Les jeunes continuent de s’intéresser et de se renseigner sur un nombre croissant de sujets. Pleins d’énergie, de rêves et d’envies, ils et elles évoluent dans un contexte radicalement différent par rapport aux générations précédentes. Avec une véritable crise de confiance dans les institutions politiques, scolaires et médiatiques, les jeunes se tournent avec d’autres moyens et vers d’autres intervenants auxquels ils s’identifient. En filigrane, une envie encore plus présente de pouvoir revendiquer et accorder à chacune et à chacun plus de pouvoir et donc un système politique plus proche et incarné.
Contexte
Le festival Chatbox est un festival se déroulant sur deux jours, uniquement ouverts à un public de secondaire (13 à 20 ans). Au programme : concerts, ateliers créatifs, escape room, performances artistiques, rencontres avec des intervenantes et intervenants engagés dans diverses causes sociales et politiques… et en clôture du festival, une interpellation d’un comité de 6 jeunes (5 filles d’environ 16 ans et un garçon de 18 ans) face à des responsables politiques invités.

Consignes de l'exercice
**A)** Mettez à jour le passage de l'extrait consacré aux jeunes, depuis « Les jeunes continuent » jusqu'à « proche et incarné. », en y substituant « perte de confiance » à « crise de confiance ».
**B)** Disposez en tableau Markdown, avec les colonnes « Numéro » et « Contenu », les lignes du jeu de données allant de celle qui contient « Toggle the .cls class editor » jusqu'à celle qui contient « Open Tottenham in the 25 Apr match », toutes deux comprises. Omettez les lignes vides et n'incluez pas les images dans la réponse.

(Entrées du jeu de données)

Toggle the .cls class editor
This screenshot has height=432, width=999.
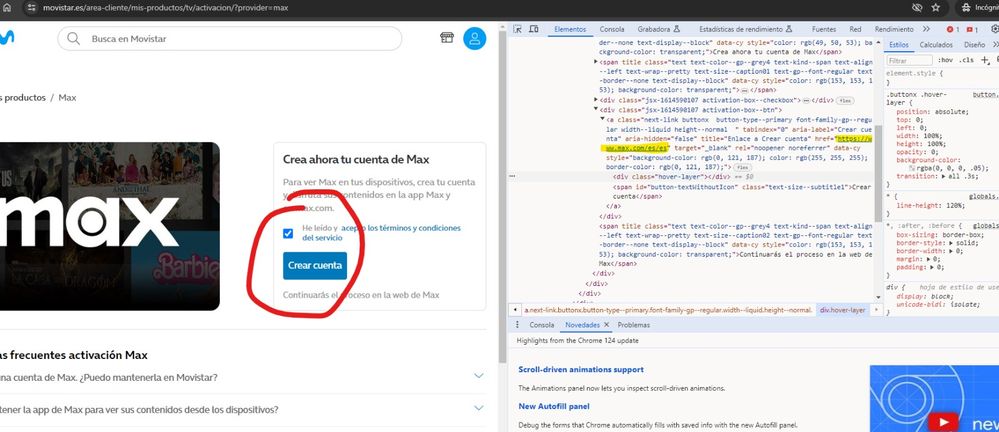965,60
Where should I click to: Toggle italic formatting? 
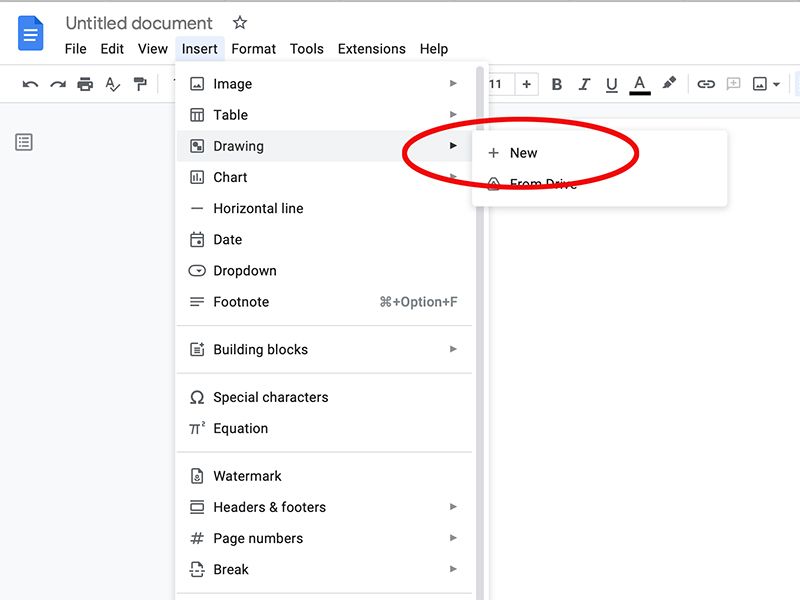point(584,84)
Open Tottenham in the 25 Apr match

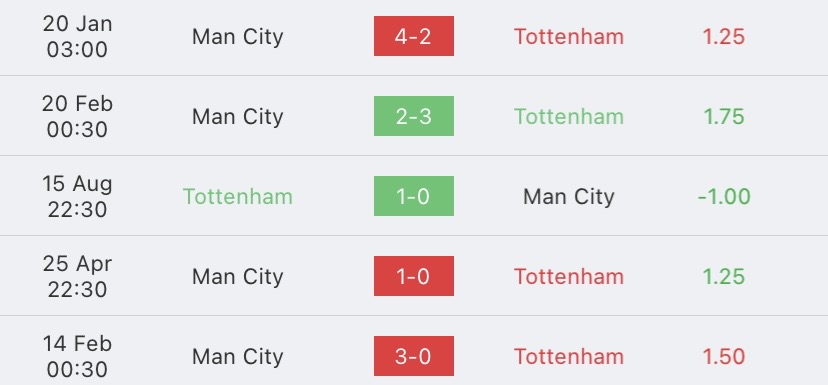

--

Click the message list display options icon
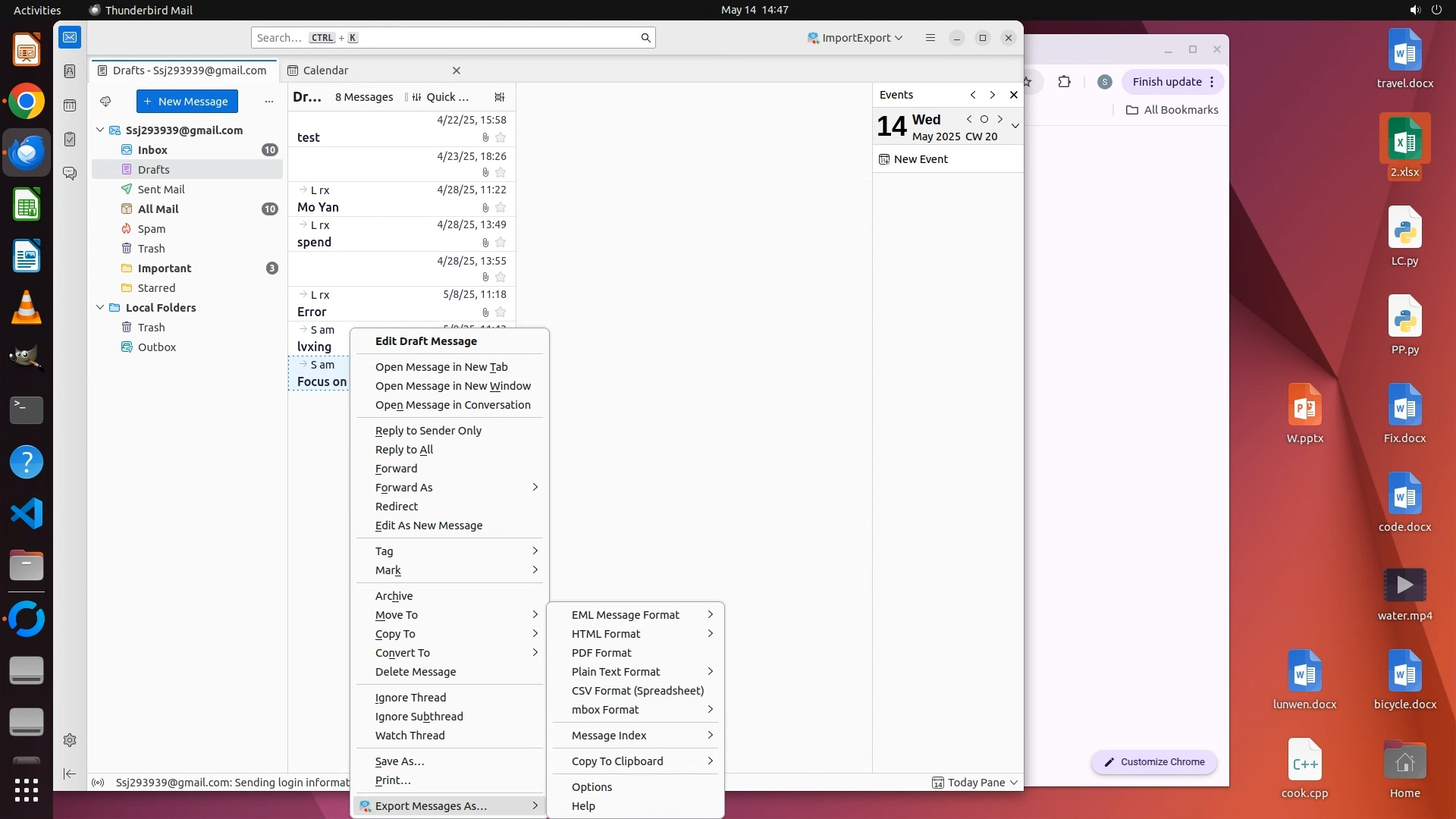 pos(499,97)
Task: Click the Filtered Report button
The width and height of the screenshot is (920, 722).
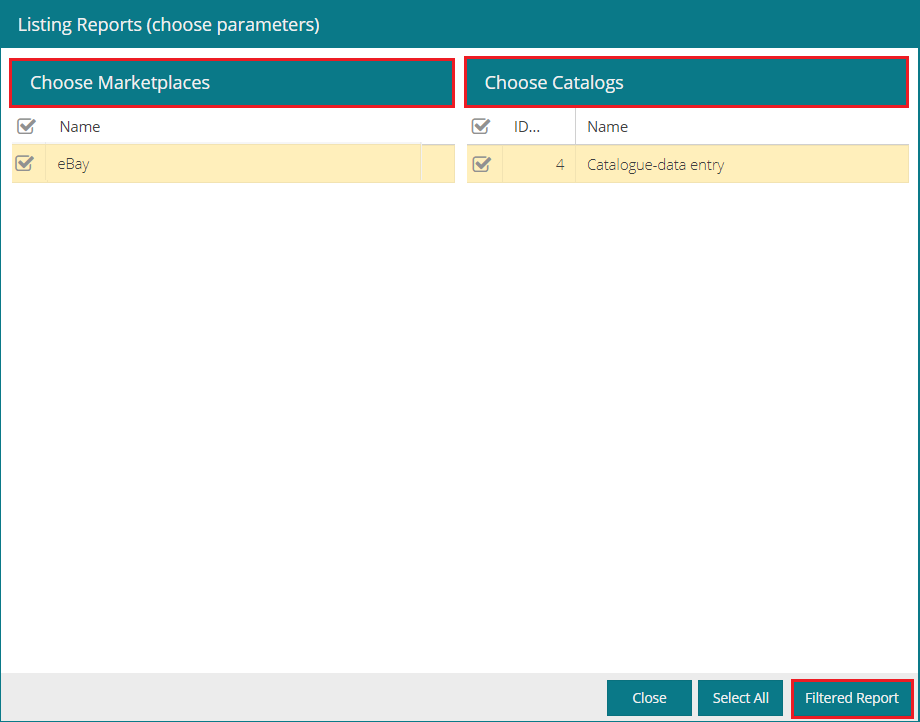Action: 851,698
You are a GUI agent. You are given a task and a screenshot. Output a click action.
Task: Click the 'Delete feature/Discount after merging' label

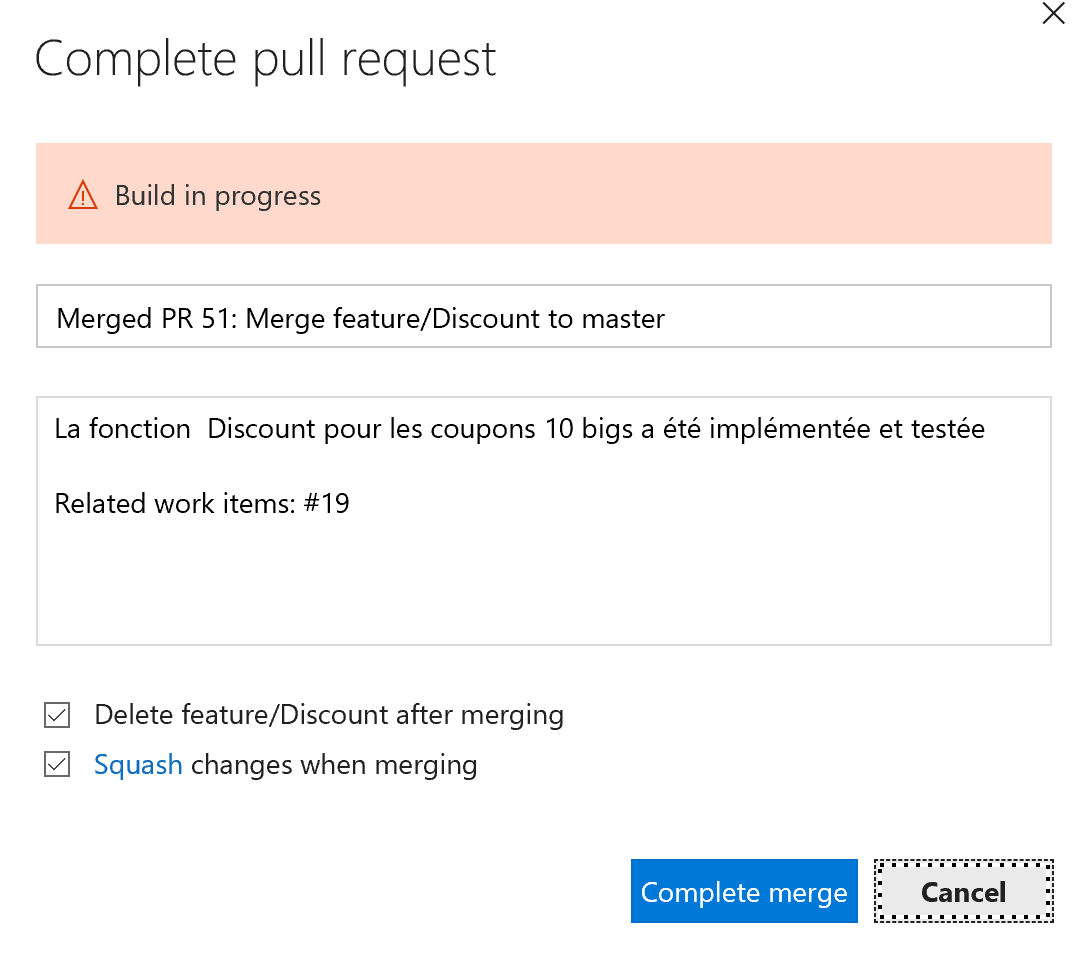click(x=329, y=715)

Corrigé des consignes
**A)**
Les jeunes continuent de s’intéresser et de se renseigner sur un nombre croissant de sujets. Pleins d’énergie, de rêves et d’envies, ils et elles évoluent dans un contexte radicalement différent par rapport aux générations précédentes. Avec une véritable perte de confiance dans les institutions politiques, scolaires et médiatiques, les jeunes se tournent avec d’autres moyens et vers d’autres intervenants auxquels ils s’identifient. En filigrane, une envie encore plus présente de pouvoir revendiquer et accorder à chacune et à chacun plus de pouvoir et donc un système politique plus proche et incarné.

**B)**
| Numéro | Contenu |
|---|---|
| 1 | Toggle the .cls class editor |
| 2 | This screenshot has height=432, width=999. |
| 3 | 965,60 |
| 4 | Where should I click to: Toggle italic formatting?  |
| 5 | point(584,84) |
| 6 | Open Tottenham in the 25 Apr match |